The exercise:
Convert everything from the line containing "Open the Prompt Craft tile" down through the last of the rows into a Markdown table with the columns Number and Line, numbering each line and skipping blank ones.

**** Data for the task

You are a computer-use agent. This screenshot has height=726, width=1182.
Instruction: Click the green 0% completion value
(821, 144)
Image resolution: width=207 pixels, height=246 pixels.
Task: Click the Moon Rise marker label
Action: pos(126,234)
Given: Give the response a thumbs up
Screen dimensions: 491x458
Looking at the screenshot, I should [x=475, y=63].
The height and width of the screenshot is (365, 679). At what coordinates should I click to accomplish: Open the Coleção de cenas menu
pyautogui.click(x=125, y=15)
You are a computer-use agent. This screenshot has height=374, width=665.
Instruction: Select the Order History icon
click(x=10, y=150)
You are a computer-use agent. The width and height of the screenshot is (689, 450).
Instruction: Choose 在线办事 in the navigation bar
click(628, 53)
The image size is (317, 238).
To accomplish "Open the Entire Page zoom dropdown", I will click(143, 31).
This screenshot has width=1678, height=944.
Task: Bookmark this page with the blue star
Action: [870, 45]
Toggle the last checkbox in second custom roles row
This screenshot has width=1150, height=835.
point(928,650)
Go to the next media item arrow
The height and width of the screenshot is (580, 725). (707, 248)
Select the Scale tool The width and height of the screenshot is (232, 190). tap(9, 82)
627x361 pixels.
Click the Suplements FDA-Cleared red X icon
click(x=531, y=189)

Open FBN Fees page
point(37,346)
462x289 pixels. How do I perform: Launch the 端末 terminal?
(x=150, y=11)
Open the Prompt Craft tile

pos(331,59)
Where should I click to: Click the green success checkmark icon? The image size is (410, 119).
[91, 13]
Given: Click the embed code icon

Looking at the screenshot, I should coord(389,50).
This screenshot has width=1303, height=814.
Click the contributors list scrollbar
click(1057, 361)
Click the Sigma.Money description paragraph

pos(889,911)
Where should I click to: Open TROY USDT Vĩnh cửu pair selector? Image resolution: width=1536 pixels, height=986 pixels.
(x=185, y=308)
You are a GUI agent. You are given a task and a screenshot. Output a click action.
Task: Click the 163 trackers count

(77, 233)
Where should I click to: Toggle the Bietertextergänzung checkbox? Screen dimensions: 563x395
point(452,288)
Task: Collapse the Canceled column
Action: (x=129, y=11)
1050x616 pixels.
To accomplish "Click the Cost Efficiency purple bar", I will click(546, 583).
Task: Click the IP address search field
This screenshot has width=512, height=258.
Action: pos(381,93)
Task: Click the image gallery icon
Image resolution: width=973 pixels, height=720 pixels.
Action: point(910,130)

********

Task result:
| Number | Line |
|---|---|
| 1 | Open the Prompt Craft tile |
| 2 | pos(331,59) |
| 3 | Where should I click to: Click the green success checkmark icon? The image size is (410, 119). |
| 4 | [91, 13] |
| 5 | Given: Click the embed code icon |
| 6 | Looking at the screenshot, I should coord(389,50). |
| 7 | This screenshot has width=1303, height=814. |
| 8 | Click the contributors list scrollbar |
| 9 | click(1057, 361) |
| 10 | Click the Sigma.Money description paragraph |
| 11 | pos(889,911) |
| 12 | Where should I click to: Open TROY USDT Vĩnh cửu pair selector? Image resolution: width=1536 pixels, height=986 pixels. |
| 13 | (x=185, y=308) |
| 14 | You are a GUI agent. You are given a task and a screenshot. Output a click action. |
| 15 | Task: Click the 163 trackers count |
| 16 | (77, 233) |
| 17 | Where should I click to: Toggle the Bietertextergänzung checkbox? Screen dimensions: 563x395 |
| 18 | point(452,288) |
| 19 | Task: Collapse the Canceled column |
| 20 | Action: (x=129, y=11) |
| 21 | 1050x616 pixels. |
| 22 | To accomplish "Click the Cost Efficiency purple bar", I will click(546, 583). |
| 23 | Task: Click the IP address search field |
| 24 | This screenshot has width=512, height=258. |
| 25 | Action: pos(381,93) |
| 26 | Task: Click the image gallery icon |
| 27 | Image resolution: width=973 pixels, height=720 pixels. |
| 28 | Action: point(910,130) |